== Extract ==
The unsustainable development and excessive pollution in the atmosphere lead to climate change and natural disasters. Day by day, news on flash floods, droughts, cloudbursts and extreme weather conditions are flashing in the news. United Nations identifies humans as a causal factor behind climate change that occurred in the past two centuries.
To address the issue of climate change, the international organisations introduced several measures. The introduction of carbon credits to reduce carbon emissions is one such eco-friendly approach. Blockchain carbon credits limit emissions from the environment with digital tokens or cryptocurrencies. Curious to know about carbon credits and blockchain technology?
Carbon Credits- An introduction
Considering the existential crisis, climate change is considered a threat, especially uncontrolled carbon emissions. Carbon credit is framed as a solution to reduce greenhouse gas emissions. The carbon credit system gives monetary or token value for not polluting the environment. In the carbon credit system, an individual, organisation or nation is promised to reduce carbon emissions. If the target emission increases or is above the promised rate, then the concerned party has to balance it. So, a carbon credit is brought from those who have low carbon emissions. Where did it get started?

== Dataset content ==
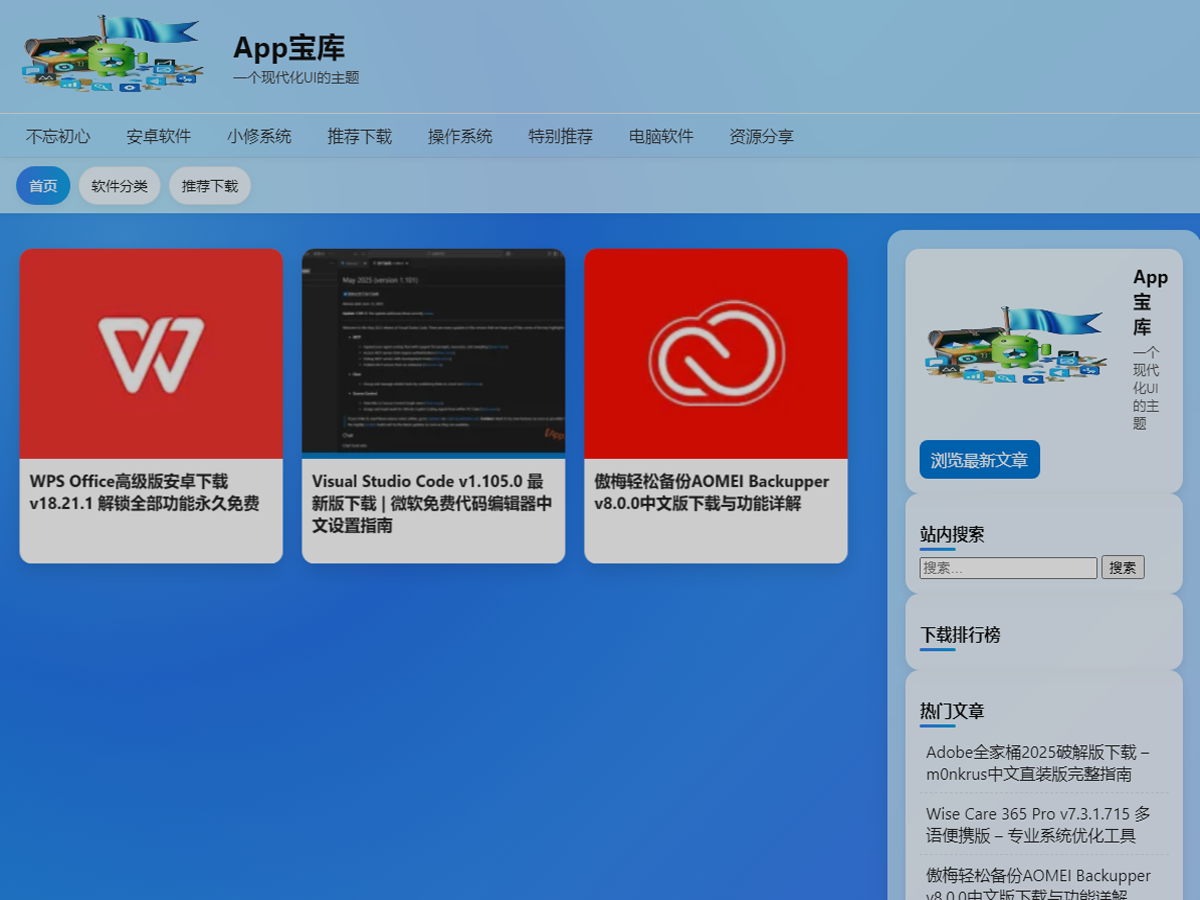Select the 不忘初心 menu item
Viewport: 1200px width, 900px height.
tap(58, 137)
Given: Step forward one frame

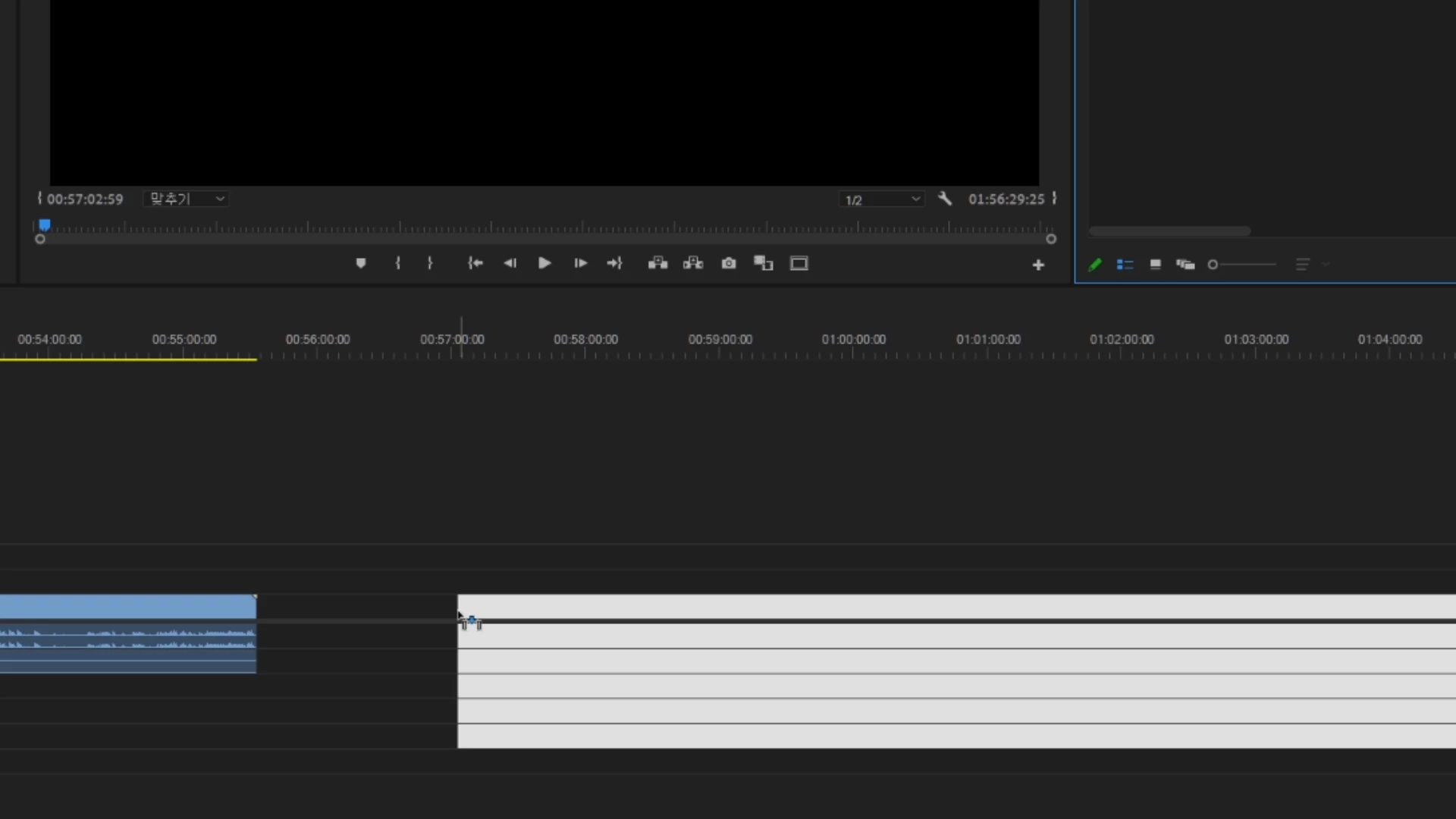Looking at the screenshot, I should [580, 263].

== Work instructions ==
(1) Retype the carbon credits passage, beginning at "The unsustainable development" and stopping after "and blockchain technology?".
(2) Extend the carbon credits passage with new text that picks up after its final sentence.

== Expected outputs ==
(1)
The unsustainable development and excessive pollution in the atmosphere lead to climate change and natural disasters. Day by day, news on flash floods, droughts, cloudbursts and extreme weather conditions are flashing in the news. United Nations identifies humans as a causal factor behind climate change that occurred in the past two centuries.
To address the issue of climate change, the international organisations introduced several measures. The introduction of carbon credits to reduce carbon emissions is one such eco-friendly approach. Blockchain carbon credits limit emissions from the environment with digital tokens or cryptocurrencies. Curious to know about carbon credits and blockchain technology?

(2)
Origin of Carbon credit
The introduction of carbon credit is credited to the Kyoto Protocol Summit 1997. It advocated the need for a carbon credit, which 150 nations signed the agreement. Through this, countries sell the excess credit to countries that fail to achieve the target. This paved the way for the carbon market, wherein carbon credits are exchanged at a price. The protocol further empowered nations in 2005 by making them aware of the necessity and ways of reducing emissions.
Carbon footprint is the total amount of greenhouse gases produced by our actions. So, it is the responsibility of every individual, enterprise, organisation, and nation to strive towards reducing the carbon footprint. Carbon Credits can be explained as fixing a limit for carbon emissions, which is gradually reduced upon agreement. How can the carbon credits be achieved? Do laws or agreements limit carbon emissions? Such questions paved the way for identifying two strategies to reduce carbon emissions: Compliance and Voluntary carbon emission methods.
Strategical Categorisation of Carbon Credits
This trendsetting protocol envisages implementing a carbon tax by setting up a carbon market to reduce emissions. Such allowances are called Compliance Emission Reduction (CEC) credit. The regional, national or international agencies regulate such carbon markets. It is an imposed form of reduction to attain the ecological goal.
As a counterpart to Compliance Emission, a voluntary initiative was introduced as an ecological responsibility with Voluntary Emission Reduction (VER) credit. In this, every individual, organisation or nation considers limiting carbon emissions a voluntary action.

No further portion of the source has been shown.